Teply is following in the footsteps somewhat of fellow Czech forward Jan Jenik, who was also in the Liberec system. A year older than Teply, Jenik was a top-line player at last year’s U18 Worlds but is now too old to play at the event. He was drafted by the Arizona Coyotes last summer and moved overseas mid-season to play for the Hamilton Bulldogs of the Ontario Hockey League. Teply and Jenik were teammates for a couple of years for a number of teams, and they still keep in touch.

“Jan is a good friend,” Teply said. “He had a similar position to me here – neither of us were able to stick with the A-team, so we played together in Benatky on the farm. Then when his (CHL) rights were traded from Flint to Hamilton, he decided to go over there and I think he’s very happy now.”

Bili Tygri Liberec is one of the top teams in the Czech Extraliga. In fact, the “White Tigers” have advanced to the finals for the third time in four years. That makes for a tough lineup to crack, and Teply knows that while his game has translated into success at the junior level, there are some things he’ll have to improve if he wants to fulfill his dreams as a professional. 

“I'm big, which is an advantage for me,” the 191cm, 85kg Teply said. “But in the pros there are a lot of big guys and they play physical, so of course I still need to get a lot stronger, and I think I need to work on my skating too. Mainly, I need to I need to play more games and gain more experience against the older guys but I’ve got to earn that chance.”
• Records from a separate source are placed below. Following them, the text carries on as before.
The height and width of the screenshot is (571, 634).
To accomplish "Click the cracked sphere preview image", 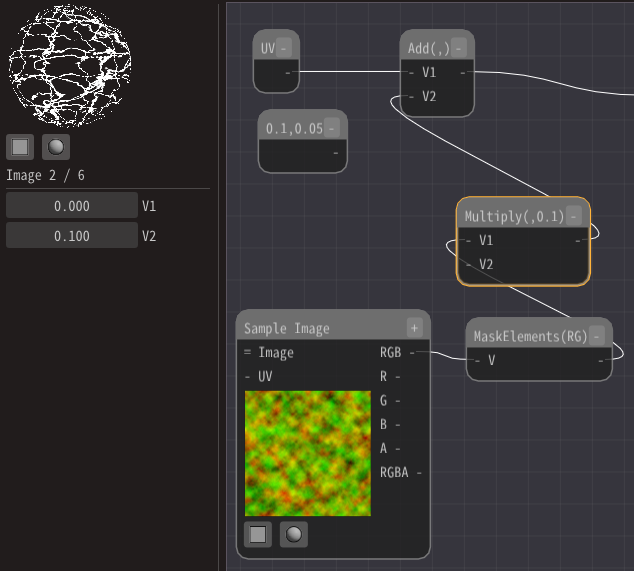I will pos(70,65).
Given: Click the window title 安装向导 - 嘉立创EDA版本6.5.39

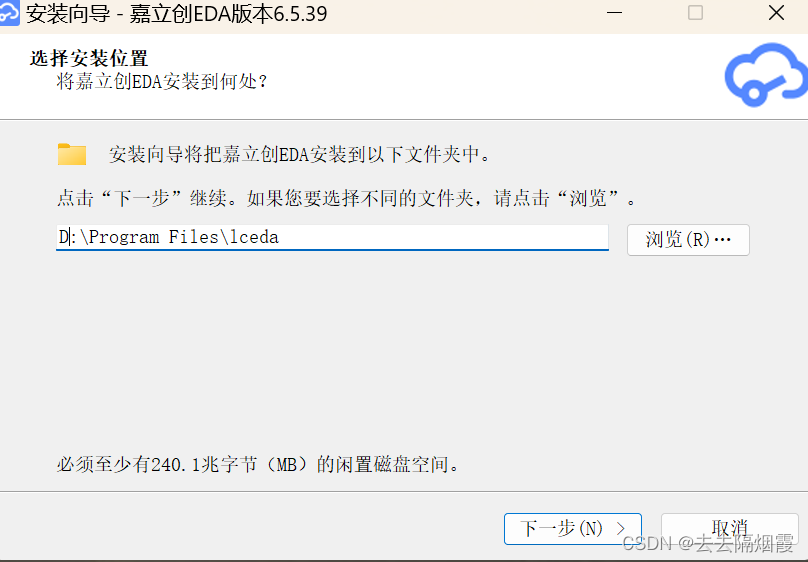Looking at the screenshot, I should (177, 13).
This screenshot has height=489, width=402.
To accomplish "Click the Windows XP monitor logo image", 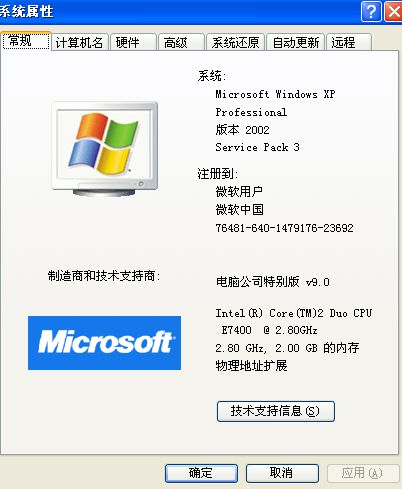I will pyautogui.click(x=105, y=149).
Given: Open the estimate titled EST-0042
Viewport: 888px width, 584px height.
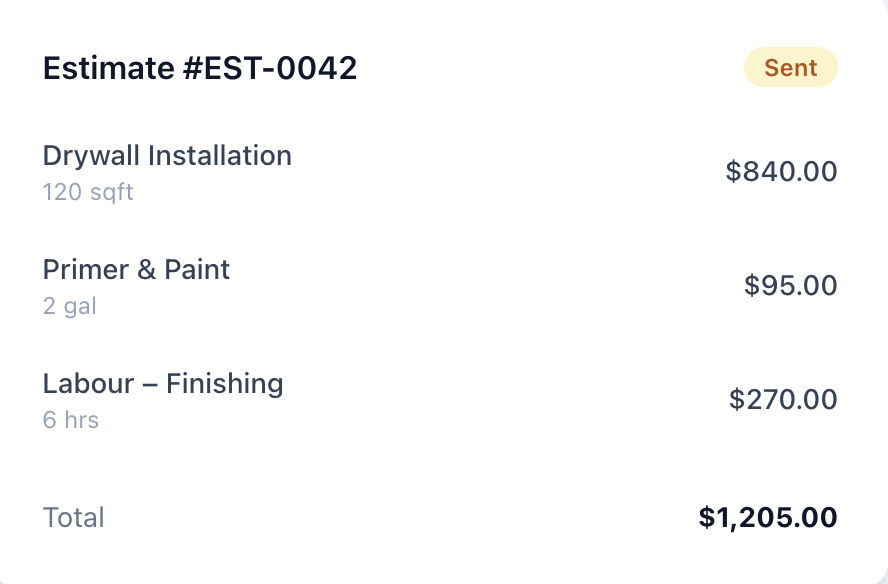Looking at the screenshot, I should click(202, 68).
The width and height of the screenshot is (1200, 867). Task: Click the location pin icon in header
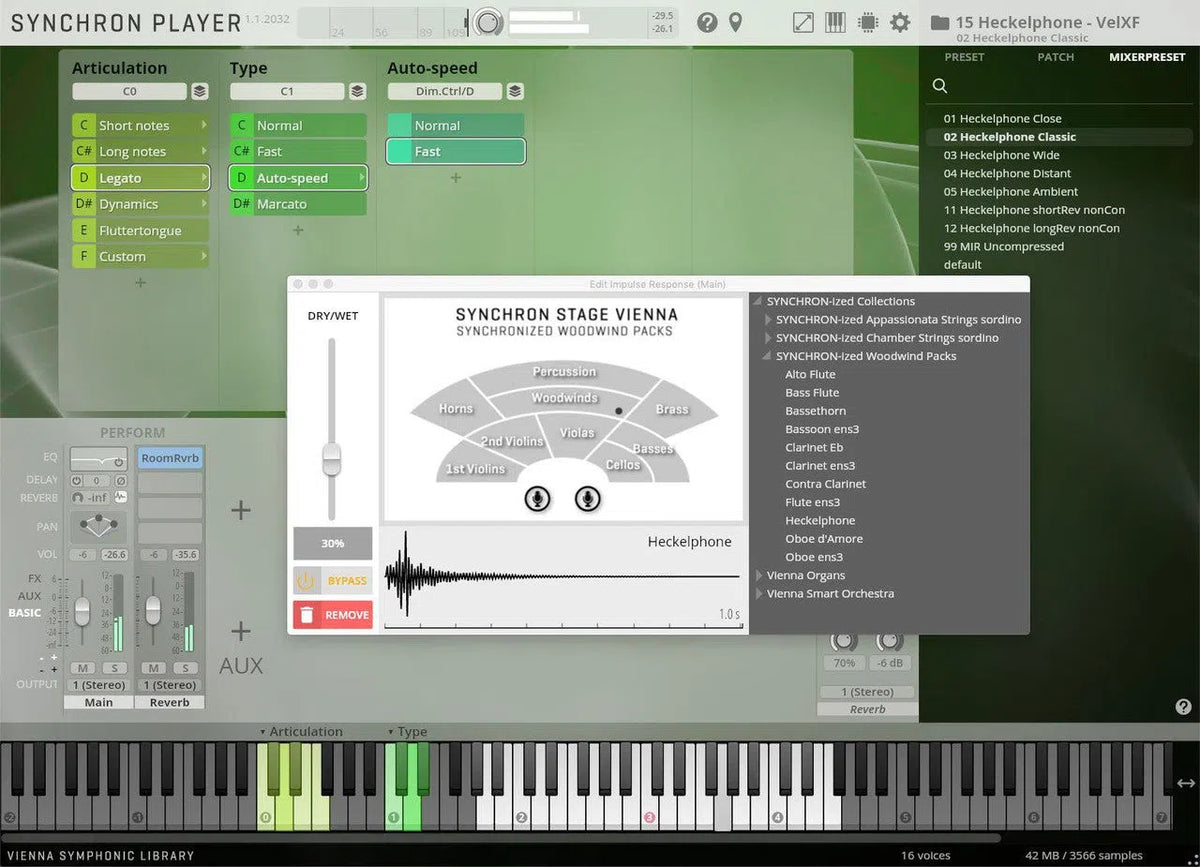click(735, 22)
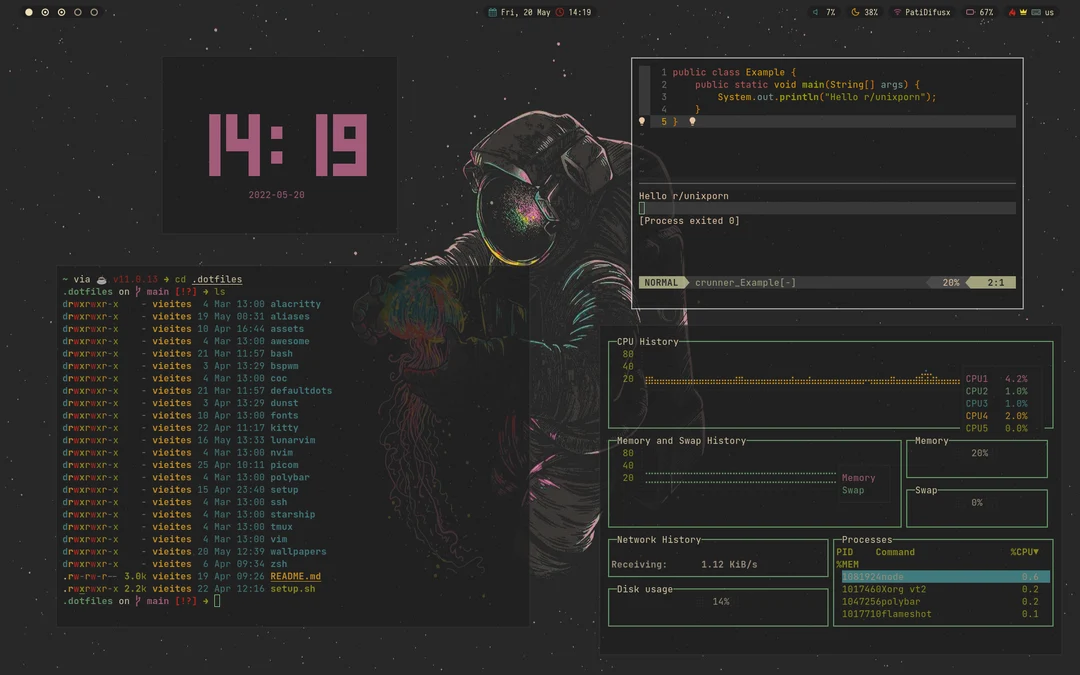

All of that makes Teply a player that is counted on to lead the offence of the Czech U18s in Sweden. Over the course of the season, he led the team with 23 points in 18 pre-tournament games at various international events, and he knows the team is counting on him to produce now if it hopes to have success. So far, he has two assists in three games, with the biggest games still ahead.

“I guess I knew that’s something that would be expected of me because I was there at last year’s U18 championship. I felt from the coaches and everybody that I should be one of the leaders, and that’s what I’ve tried to be,” he said. “But at the same time, this isn’t about me. It started at the Hlinka Gretzky Cup in Canada and we said we definitely want to win a medal at the World Championship and we’ll all do everything we can to make it happen.”

This time around, the Czechs are coached by Alois Hadamczik, a veteran Czech hockey coach who has been behind the bench of the senior men’s team at two Winter Olympics and six World Championships. Known for his old-school authoritarian style, some wondered if 66-year-old Hadamczik would be a good fit for a group of teenagers. 

“He's a well known figure in Czech hockey. Most people recognize him and it was the same for me,” Teply said of his new coach. “We’ve sat down and talked a lot and I like him and I think he likes me – we get along well. And, of course, this is good experience for all of us who want to play for the senior national team in the future, to play for somebody who’s actually coached them. I think it's great for us to have a coach like that.”

And Teply isn’t thinking beyond that, even though next year promises to be another interesting season for him and he’ll probably once again find himself in the same situation after this tournament – wondering where he’s going to play next. Coming up in June is another CHL Draft and, of course, the NHL Draft as well.

“Right now, I'm thinking mainly about making this experience here with the guys as good and as long as possible,” he said about the U18 Worlds. “We want to enjoy it and we want to represent our country well, get a great result and then when all that’s over, I’ll think about all that other stuff.”